## Start Excerpt provided

JMW Turner 1775-1851 watercolor sketch from the 1834 fire that destroyed the complex of buildings housing Commons and Lords
Plein Air
“Plein air” painting is simply painting outside, and has been performed for centuries as a way to capture a scene prior to the advent of photography and as a means to develop a quick eye – to see the essentials of a composition quickly, noting them often with lively stroke and color that when translated, in the studio, to a larger canvas can lose that vitality in search of perfection.
Paintng outdoors has always been a critical part of learning the craft of painting, but plein air movements such as the one we have been moving through in recent years as well as the Impressionists (of many countries) a century ago are often a response to new non-human, mechanical practices.
Art moves in the pendulum swing from sleek, smooth seemingly untouched painting surfaces of Ingres to the heavily laden brushwork of Van Gogh and then on to the abstracted forms of an artist’s inner being represented in drips and pours and solid fields of color to an appreciation of the outer world, the landscape.

## End Excerpt provided
## Start Data rows

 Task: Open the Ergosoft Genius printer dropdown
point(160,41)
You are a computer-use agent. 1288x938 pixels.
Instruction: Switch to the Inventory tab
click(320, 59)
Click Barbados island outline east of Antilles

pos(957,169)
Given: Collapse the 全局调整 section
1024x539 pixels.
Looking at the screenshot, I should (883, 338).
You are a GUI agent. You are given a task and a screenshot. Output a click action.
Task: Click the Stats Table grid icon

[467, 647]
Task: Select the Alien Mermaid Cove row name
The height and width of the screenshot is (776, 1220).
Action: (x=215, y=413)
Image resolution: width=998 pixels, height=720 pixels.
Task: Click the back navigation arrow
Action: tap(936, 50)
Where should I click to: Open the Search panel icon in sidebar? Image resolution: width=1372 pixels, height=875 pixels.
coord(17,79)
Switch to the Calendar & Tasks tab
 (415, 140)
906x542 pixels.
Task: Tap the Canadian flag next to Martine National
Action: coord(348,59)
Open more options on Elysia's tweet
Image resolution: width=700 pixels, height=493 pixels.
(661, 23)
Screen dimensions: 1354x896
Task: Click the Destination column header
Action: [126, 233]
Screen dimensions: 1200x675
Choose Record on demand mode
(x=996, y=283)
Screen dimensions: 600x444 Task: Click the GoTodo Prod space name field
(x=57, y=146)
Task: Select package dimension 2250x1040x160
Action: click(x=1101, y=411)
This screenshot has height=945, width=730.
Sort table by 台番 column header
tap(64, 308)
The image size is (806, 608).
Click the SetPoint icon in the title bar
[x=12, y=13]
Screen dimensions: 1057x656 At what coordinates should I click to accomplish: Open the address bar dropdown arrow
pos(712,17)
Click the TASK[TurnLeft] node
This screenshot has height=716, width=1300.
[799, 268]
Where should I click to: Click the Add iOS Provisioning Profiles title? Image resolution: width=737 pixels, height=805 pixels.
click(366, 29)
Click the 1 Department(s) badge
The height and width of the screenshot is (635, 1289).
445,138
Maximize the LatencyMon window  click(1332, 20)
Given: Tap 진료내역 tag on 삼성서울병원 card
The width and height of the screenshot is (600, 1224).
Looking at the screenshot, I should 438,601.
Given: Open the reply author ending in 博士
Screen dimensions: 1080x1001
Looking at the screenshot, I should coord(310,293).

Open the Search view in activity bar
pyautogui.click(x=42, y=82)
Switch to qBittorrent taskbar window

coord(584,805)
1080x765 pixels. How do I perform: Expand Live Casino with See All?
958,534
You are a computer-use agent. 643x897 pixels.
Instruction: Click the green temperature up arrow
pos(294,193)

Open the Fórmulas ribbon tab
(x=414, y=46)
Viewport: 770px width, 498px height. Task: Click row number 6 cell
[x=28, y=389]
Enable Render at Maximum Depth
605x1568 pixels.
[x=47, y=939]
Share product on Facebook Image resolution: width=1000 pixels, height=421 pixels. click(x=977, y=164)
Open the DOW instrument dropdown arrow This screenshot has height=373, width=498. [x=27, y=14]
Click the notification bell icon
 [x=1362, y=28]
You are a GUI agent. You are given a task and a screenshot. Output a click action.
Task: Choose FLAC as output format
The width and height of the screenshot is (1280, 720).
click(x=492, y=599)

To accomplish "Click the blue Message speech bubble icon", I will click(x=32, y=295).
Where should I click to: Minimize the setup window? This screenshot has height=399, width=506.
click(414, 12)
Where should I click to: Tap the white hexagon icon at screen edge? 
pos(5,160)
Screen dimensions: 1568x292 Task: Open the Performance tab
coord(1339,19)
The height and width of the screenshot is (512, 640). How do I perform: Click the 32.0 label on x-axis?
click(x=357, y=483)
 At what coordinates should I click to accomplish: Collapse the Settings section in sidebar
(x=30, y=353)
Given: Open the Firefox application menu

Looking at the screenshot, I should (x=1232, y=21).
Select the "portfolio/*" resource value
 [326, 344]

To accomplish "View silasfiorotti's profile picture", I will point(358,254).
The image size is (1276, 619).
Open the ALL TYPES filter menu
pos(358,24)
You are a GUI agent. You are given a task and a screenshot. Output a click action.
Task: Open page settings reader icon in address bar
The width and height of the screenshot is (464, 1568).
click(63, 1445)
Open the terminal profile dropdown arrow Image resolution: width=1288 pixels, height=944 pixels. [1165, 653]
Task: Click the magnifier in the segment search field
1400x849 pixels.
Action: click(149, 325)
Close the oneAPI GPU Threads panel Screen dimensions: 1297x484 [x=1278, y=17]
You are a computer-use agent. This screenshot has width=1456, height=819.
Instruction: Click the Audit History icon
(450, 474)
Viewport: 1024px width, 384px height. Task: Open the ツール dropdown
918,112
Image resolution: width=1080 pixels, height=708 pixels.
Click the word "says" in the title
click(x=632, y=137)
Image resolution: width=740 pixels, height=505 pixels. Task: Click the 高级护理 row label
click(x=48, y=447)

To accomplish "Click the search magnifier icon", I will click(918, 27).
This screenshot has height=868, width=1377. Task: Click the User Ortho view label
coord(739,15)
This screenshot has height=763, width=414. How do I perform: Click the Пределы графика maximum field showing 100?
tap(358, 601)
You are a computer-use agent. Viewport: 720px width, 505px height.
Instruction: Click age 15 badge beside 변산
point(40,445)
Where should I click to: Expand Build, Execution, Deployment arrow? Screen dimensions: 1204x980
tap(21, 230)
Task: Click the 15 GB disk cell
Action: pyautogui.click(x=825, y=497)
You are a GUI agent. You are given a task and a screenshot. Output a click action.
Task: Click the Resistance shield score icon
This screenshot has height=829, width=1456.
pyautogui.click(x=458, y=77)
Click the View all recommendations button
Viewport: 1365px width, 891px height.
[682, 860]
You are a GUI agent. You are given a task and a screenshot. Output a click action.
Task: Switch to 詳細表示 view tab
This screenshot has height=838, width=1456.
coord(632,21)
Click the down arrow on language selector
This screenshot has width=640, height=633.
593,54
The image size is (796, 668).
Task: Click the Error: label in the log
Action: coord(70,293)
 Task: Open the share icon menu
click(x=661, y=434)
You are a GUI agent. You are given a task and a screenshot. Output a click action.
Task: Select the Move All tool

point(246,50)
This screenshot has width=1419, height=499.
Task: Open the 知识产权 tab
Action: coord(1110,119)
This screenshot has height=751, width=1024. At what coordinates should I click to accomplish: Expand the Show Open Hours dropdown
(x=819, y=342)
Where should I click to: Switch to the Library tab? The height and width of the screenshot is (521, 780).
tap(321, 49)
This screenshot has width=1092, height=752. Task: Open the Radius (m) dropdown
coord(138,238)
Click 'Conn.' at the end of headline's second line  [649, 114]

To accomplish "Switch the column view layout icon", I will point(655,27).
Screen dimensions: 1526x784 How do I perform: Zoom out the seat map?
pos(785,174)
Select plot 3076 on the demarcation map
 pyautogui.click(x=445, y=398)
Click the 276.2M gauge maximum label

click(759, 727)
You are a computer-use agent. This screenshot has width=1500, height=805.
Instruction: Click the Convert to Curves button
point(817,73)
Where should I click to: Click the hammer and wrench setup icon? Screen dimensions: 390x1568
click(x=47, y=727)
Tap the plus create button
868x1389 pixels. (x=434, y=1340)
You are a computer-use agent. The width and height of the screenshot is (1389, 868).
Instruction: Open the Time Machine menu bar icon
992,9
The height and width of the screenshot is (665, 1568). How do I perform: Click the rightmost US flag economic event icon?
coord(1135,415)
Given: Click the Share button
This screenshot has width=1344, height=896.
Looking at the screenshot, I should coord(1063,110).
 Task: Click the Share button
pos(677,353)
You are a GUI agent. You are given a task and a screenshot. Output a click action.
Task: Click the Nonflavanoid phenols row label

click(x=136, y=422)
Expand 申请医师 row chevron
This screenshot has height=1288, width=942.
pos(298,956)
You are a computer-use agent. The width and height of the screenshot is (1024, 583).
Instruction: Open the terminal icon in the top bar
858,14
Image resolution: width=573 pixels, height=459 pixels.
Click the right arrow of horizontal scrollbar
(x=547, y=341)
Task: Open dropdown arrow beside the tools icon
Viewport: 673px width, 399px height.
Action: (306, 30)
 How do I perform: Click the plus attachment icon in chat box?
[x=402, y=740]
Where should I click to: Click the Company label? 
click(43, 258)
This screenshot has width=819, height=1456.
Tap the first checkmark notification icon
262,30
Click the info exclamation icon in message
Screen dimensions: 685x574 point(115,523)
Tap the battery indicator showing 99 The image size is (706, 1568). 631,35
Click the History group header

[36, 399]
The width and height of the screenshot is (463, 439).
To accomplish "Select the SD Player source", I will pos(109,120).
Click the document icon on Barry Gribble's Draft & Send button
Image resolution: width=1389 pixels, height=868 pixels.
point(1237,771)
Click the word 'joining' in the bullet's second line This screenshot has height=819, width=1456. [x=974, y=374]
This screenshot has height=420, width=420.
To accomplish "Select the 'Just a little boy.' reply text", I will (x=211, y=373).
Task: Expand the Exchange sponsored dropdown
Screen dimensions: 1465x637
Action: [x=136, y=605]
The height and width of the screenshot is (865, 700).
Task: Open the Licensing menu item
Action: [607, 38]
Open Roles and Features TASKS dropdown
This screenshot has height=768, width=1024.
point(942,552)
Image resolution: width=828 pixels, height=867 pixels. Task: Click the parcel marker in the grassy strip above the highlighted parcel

## End Data rows

Instruction: Transcribe the passage on plein air painting in full, word for word. The rows are separate material and have nothing to do with the passage on plein air painting.

Exercise response:
JMW Turner 1775-1851 watercolor sketch from the 1834 fire that destroyed the complex of buildings housing Commons and Lords
Plein Air
“Plein air” painting is simply painting outside, and has been performed for centuries as a way to capture a scene prior to the advent of photography and as a means to develop a quick eye – to see the essentials of a composition quickly, noting them often with lively stroke and color that when translated, in the studio, to a larger canvas can lose that vitality in search of perfection.
Paintng outdoors has always been a critical part of learning the craft of painting, but plein air movements such as the one we have been moving through in recent years as well as the Impressionists (of many countries) a century ago are often a response to new non-human, mechanical practices.
Art moves in the pendulum swing from sleek, smooth seemingly untouched painting surfaces of Ingres to the heavily laden brushwork of Van Gogh and then on to the abstracted forms of an artist’s inner being represented in drips and pours and solid fields of color to an appreciation of the outer world, the landscape.